◆ Work item: Would you restate the entries below word for word, starting at the first line and ending with the one that has "Arte (335, 616)"?

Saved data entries
· · · · · · ·

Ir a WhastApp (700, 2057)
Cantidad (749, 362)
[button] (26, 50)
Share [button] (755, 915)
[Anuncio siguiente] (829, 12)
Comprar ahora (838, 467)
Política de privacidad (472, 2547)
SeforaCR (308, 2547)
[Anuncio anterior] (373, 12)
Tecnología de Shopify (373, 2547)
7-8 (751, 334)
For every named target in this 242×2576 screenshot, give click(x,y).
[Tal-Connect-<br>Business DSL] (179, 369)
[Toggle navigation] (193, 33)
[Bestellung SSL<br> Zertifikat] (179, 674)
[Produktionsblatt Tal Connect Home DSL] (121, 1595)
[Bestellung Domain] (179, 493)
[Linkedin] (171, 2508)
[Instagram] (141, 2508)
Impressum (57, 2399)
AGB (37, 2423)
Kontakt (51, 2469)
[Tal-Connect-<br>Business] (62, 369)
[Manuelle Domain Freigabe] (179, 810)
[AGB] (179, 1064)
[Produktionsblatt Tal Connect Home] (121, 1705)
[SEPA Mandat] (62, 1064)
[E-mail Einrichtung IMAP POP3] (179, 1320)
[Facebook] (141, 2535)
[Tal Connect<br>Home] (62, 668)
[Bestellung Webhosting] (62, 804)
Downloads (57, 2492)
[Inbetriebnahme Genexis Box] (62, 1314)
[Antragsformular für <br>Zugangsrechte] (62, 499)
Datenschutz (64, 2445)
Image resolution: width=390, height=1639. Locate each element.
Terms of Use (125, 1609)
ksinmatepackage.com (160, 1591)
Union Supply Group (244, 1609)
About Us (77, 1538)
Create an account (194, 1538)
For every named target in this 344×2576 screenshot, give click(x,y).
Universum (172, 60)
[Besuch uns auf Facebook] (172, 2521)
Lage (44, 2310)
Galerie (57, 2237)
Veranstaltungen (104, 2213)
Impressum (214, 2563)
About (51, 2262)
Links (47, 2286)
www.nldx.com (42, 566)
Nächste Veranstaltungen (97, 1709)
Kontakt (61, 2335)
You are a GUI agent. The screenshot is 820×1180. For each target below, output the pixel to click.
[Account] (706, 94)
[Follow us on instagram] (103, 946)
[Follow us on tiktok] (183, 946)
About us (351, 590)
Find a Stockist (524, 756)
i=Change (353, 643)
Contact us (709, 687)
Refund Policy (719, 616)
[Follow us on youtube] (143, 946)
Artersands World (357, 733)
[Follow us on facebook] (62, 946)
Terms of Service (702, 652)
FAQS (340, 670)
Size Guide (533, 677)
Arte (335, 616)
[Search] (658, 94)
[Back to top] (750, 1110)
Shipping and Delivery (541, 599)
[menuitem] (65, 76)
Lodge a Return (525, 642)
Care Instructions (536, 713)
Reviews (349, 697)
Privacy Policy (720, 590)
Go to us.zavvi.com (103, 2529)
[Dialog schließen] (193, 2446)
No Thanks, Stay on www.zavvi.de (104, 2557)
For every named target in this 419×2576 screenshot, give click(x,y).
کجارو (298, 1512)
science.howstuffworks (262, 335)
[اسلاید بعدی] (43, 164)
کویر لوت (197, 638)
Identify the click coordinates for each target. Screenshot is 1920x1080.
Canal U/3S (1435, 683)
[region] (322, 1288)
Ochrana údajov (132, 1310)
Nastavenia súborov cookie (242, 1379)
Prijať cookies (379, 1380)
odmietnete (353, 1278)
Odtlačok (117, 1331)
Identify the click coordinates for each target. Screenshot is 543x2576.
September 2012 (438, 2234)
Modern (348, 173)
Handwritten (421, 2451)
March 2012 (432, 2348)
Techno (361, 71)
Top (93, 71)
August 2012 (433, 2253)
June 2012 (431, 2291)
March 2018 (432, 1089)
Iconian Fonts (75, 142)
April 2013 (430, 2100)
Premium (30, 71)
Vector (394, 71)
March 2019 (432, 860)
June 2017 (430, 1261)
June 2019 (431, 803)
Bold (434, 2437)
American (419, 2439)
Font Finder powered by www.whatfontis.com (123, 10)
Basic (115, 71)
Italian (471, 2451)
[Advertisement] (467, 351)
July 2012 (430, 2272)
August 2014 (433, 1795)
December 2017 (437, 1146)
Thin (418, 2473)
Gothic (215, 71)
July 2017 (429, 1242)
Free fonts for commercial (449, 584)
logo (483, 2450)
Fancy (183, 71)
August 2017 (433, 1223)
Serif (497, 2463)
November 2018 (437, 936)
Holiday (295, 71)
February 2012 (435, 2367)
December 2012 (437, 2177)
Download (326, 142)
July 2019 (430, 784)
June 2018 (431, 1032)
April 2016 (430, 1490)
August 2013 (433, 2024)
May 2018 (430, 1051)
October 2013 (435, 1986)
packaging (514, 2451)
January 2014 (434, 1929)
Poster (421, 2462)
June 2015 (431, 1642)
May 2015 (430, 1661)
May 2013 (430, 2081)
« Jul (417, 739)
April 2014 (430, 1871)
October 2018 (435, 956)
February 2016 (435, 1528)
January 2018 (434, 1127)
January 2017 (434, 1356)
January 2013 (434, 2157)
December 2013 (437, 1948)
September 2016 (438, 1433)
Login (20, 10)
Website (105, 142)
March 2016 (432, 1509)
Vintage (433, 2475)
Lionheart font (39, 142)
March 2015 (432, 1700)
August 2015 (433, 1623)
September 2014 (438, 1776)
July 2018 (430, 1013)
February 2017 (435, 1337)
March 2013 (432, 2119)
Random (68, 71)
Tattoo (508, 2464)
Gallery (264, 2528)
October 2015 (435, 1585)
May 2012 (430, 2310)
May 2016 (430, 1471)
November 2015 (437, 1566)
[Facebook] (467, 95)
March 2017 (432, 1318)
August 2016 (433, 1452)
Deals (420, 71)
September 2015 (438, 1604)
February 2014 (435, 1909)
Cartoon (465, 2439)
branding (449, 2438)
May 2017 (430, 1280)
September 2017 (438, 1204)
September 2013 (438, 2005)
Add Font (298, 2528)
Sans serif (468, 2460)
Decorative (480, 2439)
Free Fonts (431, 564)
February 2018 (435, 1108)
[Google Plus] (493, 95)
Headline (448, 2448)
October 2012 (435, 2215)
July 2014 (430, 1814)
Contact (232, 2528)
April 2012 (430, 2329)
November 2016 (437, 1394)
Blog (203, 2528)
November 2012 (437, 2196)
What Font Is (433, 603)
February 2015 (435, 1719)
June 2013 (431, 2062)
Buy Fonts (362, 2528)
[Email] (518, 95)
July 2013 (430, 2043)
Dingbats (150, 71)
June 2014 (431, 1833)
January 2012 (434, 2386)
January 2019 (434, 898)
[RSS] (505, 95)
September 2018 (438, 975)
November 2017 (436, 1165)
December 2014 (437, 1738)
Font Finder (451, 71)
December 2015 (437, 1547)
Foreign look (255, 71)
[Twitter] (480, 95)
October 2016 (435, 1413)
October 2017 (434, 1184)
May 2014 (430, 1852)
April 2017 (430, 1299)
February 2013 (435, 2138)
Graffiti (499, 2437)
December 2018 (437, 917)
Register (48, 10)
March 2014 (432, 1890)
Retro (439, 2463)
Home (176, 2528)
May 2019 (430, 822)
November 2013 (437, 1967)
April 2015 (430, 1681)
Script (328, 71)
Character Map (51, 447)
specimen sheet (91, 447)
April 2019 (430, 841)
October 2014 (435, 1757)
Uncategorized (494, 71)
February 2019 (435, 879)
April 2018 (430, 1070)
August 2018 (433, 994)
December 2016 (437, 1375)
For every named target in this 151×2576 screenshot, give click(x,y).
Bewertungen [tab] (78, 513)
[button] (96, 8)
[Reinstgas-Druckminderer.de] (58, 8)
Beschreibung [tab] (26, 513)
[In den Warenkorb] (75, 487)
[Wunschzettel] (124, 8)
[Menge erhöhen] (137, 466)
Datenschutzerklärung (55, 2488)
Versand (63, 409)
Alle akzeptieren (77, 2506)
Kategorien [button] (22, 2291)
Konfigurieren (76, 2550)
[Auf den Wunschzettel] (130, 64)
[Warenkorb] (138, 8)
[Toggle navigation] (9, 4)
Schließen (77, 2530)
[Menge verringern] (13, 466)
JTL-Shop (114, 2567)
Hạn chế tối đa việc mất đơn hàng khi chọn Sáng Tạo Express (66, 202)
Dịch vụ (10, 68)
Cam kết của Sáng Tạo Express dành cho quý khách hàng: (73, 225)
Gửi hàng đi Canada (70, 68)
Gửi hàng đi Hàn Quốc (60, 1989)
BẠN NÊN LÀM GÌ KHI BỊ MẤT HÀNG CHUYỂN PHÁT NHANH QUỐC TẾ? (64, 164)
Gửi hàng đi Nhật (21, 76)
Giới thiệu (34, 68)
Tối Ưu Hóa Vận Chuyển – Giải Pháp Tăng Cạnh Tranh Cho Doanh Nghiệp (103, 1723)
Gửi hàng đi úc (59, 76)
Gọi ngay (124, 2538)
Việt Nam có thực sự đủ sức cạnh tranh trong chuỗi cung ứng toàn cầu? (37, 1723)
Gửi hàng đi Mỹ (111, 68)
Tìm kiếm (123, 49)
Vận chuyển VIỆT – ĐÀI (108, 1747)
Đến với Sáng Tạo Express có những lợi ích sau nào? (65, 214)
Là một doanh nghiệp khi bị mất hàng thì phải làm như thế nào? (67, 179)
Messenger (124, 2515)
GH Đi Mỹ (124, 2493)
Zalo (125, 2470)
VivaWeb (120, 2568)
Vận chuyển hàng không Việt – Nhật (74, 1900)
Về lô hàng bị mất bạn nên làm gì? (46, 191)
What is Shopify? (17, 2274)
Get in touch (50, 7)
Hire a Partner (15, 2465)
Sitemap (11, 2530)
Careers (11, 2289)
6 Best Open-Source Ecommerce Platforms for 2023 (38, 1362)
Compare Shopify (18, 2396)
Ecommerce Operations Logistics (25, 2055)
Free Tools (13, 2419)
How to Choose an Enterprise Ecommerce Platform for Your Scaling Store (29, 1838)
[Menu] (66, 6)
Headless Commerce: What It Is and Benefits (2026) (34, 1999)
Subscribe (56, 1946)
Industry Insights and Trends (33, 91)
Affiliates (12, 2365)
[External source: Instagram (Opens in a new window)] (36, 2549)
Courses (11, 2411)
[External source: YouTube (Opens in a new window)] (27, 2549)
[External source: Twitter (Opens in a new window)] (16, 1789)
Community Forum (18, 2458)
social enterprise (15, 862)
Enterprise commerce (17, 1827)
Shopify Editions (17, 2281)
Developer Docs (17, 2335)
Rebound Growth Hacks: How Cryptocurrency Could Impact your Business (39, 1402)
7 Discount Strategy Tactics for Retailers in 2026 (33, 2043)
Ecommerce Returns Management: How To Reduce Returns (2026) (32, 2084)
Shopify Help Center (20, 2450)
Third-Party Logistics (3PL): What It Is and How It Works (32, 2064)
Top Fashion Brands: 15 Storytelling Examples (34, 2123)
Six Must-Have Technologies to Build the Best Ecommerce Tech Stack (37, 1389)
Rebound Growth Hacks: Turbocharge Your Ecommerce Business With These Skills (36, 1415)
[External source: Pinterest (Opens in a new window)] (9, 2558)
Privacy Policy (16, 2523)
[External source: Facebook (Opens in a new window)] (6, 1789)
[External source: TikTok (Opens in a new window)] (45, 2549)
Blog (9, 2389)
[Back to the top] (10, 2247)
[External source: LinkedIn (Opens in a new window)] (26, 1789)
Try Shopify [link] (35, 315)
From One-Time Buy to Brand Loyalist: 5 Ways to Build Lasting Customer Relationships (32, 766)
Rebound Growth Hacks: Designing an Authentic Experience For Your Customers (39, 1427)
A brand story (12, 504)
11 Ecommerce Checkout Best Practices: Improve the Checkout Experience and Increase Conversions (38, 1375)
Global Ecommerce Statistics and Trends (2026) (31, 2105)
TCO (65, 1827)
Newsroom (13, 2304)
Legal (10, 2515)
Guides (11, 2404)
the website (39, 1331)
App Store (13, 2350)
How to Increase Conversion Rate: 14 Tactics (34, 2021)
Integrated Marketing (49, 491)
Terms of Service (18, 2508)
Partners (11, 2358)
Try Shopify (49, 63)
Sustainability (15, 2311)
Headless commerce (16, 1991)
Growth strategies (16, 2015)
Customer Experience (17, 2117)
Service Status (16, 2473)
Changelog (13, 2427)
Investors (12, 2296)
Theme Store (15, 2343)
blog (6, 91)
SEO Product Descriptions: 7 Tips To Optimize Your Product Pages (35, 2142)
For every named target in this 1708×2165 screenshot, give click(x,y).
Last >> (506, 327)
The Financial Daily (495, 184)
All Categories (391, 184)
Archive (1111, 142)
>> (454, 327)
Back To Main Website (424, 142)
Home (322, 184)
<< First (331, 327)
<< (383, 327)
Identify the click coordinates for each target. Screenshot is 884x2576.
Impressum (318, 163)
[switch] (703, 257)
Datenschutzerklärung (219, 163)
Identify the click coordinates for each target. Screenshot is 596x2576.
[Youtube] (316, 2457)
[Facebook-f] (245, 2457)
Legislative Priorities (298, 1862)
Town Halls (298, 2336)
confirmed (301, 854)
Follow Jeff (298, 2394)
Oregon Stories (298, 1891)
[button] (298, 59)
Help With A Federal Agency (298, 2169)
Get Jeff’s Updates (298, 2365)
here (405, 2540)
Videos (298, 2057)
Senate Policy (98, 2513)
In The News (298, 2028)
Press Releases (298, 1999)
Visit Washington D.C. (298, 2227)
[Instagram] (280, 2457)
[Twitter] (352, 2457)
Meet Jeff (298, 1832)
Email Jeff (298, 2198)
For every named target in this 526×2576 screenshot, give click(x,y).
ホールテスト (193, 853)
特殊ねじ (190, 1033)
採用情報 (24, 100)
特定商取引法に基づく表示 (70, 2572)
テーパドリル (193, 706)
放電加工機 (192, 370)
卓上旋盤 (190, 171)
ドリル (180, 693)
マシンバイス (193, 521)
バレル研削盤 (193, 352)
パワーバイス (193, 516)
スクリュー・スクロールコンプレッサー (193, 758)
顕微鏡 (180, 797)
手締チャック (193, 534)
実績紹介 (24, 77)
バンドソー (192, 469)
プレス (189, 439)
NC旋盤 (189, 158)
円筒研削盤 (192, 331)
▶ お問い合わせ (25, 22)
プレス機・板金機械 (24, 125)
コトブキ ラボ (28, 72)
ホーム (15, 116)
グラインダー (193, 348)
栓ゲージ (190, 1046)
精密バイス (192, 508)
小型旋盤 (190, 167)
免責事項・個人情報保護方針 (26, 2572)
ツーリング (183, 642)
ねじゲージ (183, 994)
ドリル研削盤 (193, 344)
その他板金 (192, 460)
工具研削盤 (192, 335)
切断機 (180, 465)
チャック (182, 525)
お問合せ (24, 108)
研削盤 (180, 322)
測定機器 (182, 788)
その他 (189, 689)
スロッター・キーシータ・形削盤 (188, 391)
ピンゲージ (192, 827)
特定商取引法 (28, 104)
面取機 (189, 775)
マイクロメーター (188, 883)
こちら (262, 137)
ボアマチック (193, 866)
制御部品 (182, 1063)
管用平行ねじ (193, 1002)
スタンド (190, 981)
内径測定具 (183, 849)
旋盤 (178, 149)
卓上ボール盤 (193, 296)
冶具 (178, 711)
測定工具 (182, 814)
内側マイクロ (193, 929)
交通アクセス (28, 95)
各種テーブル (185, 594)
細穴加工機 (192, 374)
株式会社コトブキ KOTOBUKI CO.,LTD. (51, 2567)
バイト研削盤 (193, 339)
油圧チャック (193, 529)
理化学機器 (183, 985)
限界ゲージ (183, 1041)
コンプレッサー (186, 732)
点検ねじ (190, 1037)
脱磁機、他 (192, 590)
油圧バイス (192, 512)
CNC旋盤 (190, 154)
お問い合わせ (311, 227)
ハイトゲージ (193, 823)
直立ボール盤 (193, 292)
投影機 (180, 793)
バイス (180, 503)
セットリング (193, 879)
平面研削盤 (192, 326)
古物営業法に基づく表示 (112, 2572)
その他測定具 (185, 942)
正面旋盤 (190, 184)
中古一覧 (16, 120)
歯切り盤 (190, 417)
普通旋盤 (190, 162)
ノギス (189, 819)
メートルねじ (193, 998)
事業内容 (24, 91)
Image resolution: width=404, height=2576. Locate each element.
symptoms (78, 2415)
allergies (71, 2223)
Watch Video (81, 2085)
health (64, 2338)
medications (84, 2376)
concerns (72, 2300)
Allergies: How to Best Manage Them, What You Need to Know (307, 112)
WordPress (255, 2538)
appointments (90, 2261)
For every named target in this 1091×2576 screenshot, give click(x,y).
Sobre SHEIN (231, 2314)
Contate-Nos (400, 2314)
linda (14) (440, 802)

· · · · · · ·

◆ Output for this task:
Ir a WhastApp (700, 2057)
Cantidad (749, 362)
[button] (26, 50)
Share [button] (755, 915)
[Anuncio siguiente] (829, 12)
Comprar ahora (838, 467)
Política de privacidad (472, 2547)
SeforaCR (308, 2547)
[Anuncio anterior] (373, 12)
Tecnología de Shopify (373, 2547)
7-8 (751, 334)
For every named target in this 242×2576 screenshot, give click(x,y).
[Tal-Connect-<br>Business DSL] (179, 369)
[Toggle navigation] (193, 33)
[Bestellung SSL<br> Zertifikat] (179, 674)
[Produktionsblatt Tal Connect Home DSL] (121, 1595)
[Bestellung Domain] (179, 493)
[Linkedin] (171, 2508)
[Instagram] (141, 2508)
Impressum (57, 2399)
AGB (37, 2423)
Kontakt (51, 2469)
[Tal-Connect-<br>Business] (62, 369)
[Manuelle Domain Freigabe] (179, 810)
[AGB] (179, 1064)
[Produktionsblatt Tal Connect Home] (121, 1705)
[SEPA Mandat] (62, 1064)
[E-mail Einrichtung IMAP POP3] (179, 1320)
[Facebook] (141, 2535)
[Tal Connect<br>Home] (62, 668)
[Bestellung Webhosting] (62, 804)
Downloads (57, 2492)
[Inbetriebnahme Genexis Box] (62, 1314)
[Antragsformular für <br>Zugangsrechte] (62, 499)
Datenschutz (64, 2445)
Image resolution: width=390, height=1639. Locate each element.
Terms of Use (125, 1609)
ksinmatepackage.com (160, 1591)
Union Supply Group (244, 1609)
About Us (77, 1538)
Create an account (194, 1538)
For every named target in this 344×2576 screenshot, give click(x,y).
Universum (172, 60)
[Besuch uns auf Facebook] (172, 2521)
Lage (44, 2310)
Galerie (57, 2237)
Veranstaltungen (104, 2213)
Impressum (214, 2563)
About (51, 2262)
Links (47, 2286)
www.nldx.com (42, 566)
Nächste Veranstaltungen (97, 1709)
Kontakt (61, 2335)
You are a GUI agent. The screenshot is 820×1180. For each target below, output the pixel to click.
[Account] (706, 94)
[Follow us on instagram] (103, 946)
[Follow us on tiktok] (183, 946)
About us (351, 590)
Find a Stockist (524, 756)
i=Change (353, 643)
Contact us (709, 687)
Refund Policy (719, 616)
[Follow us on youtube] (143, 946)
Artersands World (357, 733)
[Follow us on facebook] (62, 946)
Terms of Service (702, 652)
FAQS (340, 670)
Size Guide (533, 677)
Arte (335, 616)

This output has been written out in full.